Woman, dog form therapy team

January 23, 2006|by MARLO BARNHART


When Kate Collins and Marley enter Washington County Hospital, heads turn and people perk up. What makes that so remarkable is that many of those heads belong to head trauma patients who are in therapy to improve their mobility.

Collins is a hospital volunteer and Marley is a 6-year-old black labrador retriever. Together, they form a certified therapy dog team that "works" the sixth floor at the hospital.

"Marley actually belongs to my daughter, Kristen Cochran," Collins said. Before Cochran moved to Hagerstown with Marley, they performed similar therapy services at Shepherd Pratt Hospital in Baltimore.


While the phenomenon of pets visiting nursing homes and hospitals isn't new, the concept of therapy dogs is a rather recent innovation in Washington County, said Collins, who got certified with Marley in the Therapy Dogs International organization.

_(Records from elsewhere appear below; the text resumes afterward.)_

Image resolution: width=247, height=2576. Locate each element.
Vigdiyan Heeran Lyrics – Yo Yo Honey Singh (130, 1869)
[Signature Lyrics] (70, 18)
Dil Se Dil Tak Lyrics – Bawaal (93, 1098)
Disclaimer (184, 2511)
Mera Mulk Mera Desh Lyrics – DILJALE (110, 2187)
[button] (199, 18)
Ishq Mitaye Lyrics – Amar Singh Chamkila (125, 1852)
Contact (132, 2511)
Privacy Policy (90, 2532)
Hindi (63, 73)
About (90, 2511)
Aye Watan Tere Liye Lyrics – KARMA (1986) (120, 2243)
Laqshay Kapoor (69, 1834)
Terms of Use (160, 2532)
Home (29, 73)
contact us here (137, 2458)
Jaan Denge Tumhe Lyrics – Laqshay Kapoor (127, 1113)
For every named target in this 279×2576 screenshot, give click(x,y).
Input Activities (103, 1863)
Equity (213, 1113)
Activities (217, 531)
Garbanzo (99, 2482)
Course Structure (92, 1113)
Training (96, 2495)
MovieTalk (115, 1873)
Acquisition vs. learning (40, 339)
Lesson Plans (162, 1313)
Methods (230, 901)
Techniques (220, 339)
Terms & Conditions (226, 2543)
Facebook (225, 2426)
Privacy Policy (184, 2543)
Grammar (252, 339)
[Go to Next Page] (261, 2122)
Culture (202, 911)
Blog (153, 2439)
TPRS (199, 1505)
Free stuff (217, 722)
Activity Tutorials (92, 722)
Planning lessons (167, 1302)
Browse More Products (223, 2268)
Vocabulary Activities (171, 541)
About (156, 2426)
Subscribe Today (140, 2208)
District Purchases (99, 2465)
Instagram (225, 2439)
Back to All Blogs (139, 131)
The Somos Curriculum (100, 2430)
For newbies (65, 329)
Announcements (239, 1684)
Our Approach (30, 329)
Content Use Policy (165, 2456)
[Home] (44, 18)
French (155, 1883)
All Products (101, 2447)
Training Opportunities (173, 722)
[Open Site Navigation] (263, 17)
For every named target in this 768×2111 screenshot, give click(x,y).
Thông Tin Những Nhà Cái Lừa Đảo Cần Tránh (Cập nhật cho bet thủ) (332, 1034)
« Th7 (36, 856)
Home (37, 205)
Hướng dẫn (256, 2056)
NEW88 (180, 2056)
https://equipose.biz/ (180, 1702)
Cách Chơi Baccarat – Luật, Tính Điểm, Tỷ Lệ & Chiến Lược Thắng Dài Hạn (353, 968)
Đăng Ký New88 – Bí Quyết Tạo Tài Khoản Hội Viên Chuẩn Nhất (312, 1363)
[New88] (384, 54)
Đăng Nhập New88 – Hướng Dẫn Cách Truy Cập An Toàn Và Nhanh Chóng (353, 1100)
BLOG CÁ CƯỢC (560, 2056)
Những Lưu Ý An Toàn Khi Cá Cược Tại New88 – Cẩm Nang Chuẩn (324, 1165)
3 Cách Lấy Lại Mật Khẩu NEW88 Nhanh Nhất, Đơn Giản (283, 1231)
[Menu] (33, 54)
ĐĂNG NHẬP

"I took a test, while Marley was evaluated for working in a hospital setting," Collins said.

That included familiarizing him with noisy hospital carts, crowds, sudden startles and unexpected smells for example.

Collins added to Marley's experiences by exposing him to shopping centers, escalators and elevators, other dogs and airplanes.

In addition to making sure Marley is safe to be around patients, Collins also must make sure that Marley is safe from such injury as having his tail or foot run over by a wheelchair.

Marley often travels around the hospital on a wheelchair, Collins said.

"Many patients in therapy are on their backs and have trouble getting close enough to a dog on the floor," she said. When Marley is on a wheelchair, the patients can more readily see and touch him.

Therapy often involves simple catch-and-release exercises. Many patients have a "weak side" and Marley is trained to return balls to that side which forces the patient to use that side, Collins said.

Marley and Collins are not only in the patients' rooms, they also can be present with the hospital therapists in the therapy regimen, Collins said.

In many cases, Marley gives patients something to focus on, which is a major effort for head trauma patients, Collins said.

"The acceptance by patients and staff has made this work," Collins said, noting that she and Marley are in the hospital at least once a week.

Collins, 58, currently works part time for the U.S. Census Bureau. She worked full time for 18 years with IBM.